Education & Family

Teachers announce one-day national strike

Teacher rally in Preston
Image caption The unions held a one-day strike at the end of June in the north west of England

The two big teaching unions in England and Wales say they will stage a one-day strike later in the year.

Members of the NASUWT and the National Union of Teachers have also confirmed they will hold other regional one-day strikes in the autumn.

The unions are in dispute with the government over pay, conditions and pensions.

The government says it is disappointed and the action will disrupt children's education and inconvenience parents.

The unions staged a one-day strike at the end of June in the north-west of England, which they said affected 2,700 schools.

They say the new action will include rolling regional strikes in the week from 30 September and again in mid-October.

The date of the national strike has not yet been announced.

'Relentless attack'

The last national one-day strike by teachers was in November 2011 when union members joined other public sector workers in a walk-out.

Members of the unions are also currently involved in "action short of strike action" - a work-to-rule - in schools.

Chris Keates, general secretary of the NASUWT, said teachers and heads were very concerned and angry - and the government should take that seriously.

"The relentless attack on the teaching profession is damaging the morale of teachers and undermining the education of pupils," she said.

"The secretary of state has the opportunity to avoid further national strike action by demonstrating that he is willing to engage seriously on the issues that we have put to him."

The industrial action in the week beginning 30 September will be in the east of England, the East Midlands and West Midlands, Yorkshire and Humberside and in parts of Wales yet to be announced.

In the week beginning 14 October, the action will be in the north-east of England, London, the South East, the South West and in parts of Wales.

Inconvenience

A spokesman for the Department for Education said: "We are very disappointed that the NUT and NASUWT have announced they will be taking further strike action, which less than a quarter of teachers actually voted for.

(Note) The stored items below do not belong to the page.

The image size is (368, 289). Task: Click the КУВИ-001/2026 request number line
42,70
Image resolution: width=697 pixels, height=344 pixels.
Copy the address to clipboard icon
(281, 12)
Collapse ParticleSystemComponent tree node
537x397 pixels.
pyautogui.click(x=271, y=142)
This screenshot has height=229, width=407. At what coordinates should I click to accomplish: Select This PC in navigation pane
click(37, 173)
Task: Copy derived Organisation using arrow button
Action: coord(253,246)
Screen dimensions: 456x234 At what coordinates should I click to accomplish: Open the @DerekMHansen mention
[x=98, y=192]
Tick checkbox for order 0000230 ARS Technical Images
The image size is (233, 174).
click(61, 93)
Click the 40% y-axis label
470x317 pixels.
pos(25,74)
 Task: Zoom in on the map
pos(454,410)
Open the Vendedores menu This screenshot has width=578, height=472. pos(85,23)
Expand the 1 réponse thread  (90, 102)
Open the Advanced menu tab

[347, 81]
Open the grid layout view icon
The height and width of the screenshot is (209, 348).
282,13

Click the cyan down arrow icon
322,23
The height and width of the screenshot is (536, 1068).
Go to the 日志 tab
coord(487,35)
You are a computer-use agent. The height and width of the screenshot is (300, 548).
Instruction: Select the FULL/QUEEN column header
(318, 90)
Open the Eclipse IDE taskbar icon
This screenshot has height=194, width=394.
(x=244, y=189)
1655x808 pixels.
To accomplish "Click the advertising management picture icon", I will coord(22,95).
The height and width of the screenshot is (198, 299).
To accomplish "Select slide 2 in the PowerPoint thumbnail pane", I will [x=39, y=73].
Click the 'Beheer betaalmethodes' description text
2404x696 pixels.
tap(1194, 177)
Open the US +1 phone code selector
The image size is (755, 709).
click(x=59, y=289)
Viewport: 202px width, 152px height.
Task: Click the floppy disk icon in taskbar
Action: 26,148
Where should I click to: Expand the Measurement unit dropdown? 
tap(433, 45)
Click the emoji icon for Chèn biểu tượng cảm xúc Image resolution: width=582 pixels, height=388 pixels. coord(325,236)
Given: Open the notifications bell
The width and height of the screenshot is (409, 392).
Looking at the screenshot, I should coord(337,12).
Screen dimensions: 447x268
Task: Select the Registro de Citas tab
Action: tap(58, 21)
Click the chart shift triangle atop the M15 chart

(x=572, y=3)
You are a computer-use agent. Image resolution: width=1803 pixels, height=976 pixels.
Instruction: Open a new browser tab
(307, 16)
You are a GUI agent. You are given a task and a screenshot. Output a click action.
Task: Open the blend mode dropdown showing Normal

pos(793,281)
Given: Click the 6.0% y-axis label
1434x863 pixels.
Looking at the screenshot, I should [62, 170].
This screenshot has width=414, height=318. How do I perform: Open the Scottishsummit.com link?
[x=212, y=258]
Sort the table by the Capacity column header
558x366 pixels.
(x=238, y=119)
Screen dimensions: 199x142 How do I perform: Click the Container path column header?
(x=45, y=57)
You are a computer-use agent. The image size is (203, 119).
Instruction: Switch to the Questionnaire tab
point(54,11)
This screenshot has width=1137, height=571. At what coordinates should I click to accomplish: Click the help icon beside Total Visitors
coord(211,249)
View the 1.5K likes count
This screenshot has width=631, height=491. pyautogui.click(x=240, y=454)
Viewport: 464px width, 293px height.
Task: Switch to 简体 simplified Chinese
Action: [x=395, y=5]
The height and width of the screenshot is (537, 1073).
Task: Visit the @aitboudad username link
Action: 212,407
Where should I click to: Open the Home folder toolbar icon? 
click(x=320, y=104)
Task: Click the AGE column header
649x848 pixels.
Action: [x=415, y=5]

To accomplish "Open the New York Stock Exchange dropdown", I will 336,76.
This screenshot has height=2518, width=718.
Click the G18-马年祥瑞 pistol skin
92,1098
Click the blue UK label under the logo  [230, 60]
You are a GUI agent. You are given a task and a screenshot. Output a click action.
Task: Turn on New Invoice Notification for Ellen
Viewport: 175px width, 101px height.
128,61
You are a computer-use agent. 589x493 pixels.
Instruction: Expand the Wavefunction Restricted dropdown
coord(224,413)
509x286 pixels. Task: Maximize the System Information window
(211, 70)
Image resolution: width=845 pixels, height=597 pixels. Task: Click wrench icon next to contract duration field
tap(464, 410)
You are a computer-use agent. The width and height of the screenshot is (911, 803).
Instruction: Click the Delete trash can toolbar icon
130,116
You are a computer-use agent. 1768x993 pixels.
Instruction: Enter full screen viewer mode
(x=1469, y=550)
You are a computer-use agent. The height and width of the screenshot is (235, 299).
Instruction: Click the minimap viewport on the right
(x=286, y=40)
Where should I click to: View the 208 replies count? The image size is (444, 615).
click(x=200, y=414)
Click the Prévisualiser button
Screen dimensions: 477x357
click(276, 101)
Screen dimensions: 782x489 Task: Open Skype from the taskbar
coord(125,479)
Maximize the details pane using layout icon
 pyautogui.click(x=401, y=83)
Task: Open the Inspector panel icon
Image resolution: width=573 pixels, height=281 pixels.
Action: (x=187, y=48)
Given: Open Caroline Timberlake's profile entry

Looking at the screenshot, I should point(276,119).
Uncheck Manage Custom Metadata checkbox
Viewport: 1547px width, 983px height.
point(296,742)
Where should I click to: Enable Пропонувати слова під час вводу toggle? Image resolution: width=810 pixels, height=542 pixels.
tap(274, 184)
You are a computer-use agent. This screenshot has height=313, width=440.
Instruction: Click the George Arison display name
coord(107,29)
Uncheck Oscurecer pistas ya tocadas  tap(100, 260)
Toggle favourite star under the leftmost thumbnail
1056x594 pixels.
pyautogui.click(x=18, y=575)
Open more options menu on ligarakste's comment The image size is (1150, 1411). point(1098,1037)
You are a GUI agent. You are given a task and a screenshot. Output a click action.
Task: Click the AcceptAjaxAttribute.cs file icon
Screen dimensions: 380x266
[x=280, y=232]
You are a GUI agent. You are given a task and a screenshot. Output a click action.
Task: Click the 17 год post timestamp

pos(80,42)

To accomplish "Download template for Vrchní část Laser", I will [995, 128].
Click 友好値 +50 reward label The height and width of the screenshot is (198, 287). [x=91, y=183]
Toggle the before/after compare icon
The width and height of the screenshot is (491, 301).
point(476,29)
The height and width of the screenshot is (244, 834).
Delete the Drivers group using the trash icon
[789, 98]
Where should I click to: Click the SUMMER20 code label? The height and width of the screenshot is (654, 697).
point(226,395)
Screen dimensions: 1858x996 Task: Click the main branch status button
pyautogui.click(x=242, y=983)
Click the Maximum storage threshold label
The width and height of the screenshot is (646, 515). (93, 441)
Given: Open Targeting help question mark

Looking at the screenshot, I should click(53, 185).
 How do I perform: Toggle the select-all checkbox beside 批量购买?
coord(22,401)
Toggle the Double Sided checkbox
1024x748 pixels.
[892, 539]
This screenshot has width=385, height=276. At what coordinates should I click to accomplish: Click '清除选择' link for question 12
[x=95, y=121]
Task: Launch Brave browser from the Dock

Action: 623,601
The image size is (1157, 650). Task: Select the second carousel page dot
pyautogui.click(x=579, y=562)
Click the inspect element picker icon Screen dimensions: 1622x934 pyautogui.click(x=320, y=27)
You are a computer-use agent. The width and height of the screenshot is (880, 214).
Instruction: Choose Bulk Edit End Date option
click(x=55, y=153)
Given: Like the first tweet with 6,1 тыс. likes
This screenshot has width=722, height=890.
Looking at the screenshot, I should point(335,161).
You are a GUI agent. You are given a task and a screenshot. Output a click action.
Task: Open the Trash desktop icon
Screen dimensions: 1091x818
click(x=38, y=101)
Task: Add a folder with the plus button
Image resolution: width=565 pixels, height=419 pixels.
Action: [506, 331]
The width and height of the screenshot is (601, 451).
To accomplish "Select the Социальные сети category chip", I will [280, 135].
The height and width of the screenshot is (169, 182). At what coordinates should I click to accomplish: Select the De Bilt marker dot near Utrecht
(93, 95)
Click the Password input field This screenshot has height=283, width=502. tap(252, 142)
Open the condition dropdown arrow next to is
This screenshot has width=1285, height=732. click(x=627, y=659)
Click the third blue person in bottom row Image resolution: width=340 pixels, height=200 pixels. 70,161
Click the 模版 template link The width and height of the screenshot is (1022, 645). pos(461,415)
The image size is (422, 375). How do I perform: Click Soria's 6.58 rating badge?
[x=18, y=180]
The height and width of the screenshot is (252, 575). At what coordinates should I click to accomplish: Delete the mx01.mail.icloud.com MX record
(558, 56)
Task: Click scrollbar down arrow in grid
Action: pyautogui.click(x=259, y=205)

"Industrial action will disrupt pupils' education, hugely inconvenience parents and damage the profession's reputation in the eyes of the public."

He added that government officials had been meeting regularly with the unions to discuss their concerns and and would continue to do so.

In March, the Education Secretary Michael Gove wrote to both unions, saying he was willing to meet them to discuss their dispute, but also that the "direction of travel" on the issues of pay and pensions was "fixed".

The government is moving away from a national pay framework for teachers and introducing more performance-related pay from the autumn.

Teachers are also going to have to pay more for their pensions and wait longer to take them, in line with other public sector workers.

In the NUT's ballot in September 2012, 82.5% voted in favour of strike action with a turnout of 27% while 82% of NASUWT members voted for industrial action, with a turnout of 40%.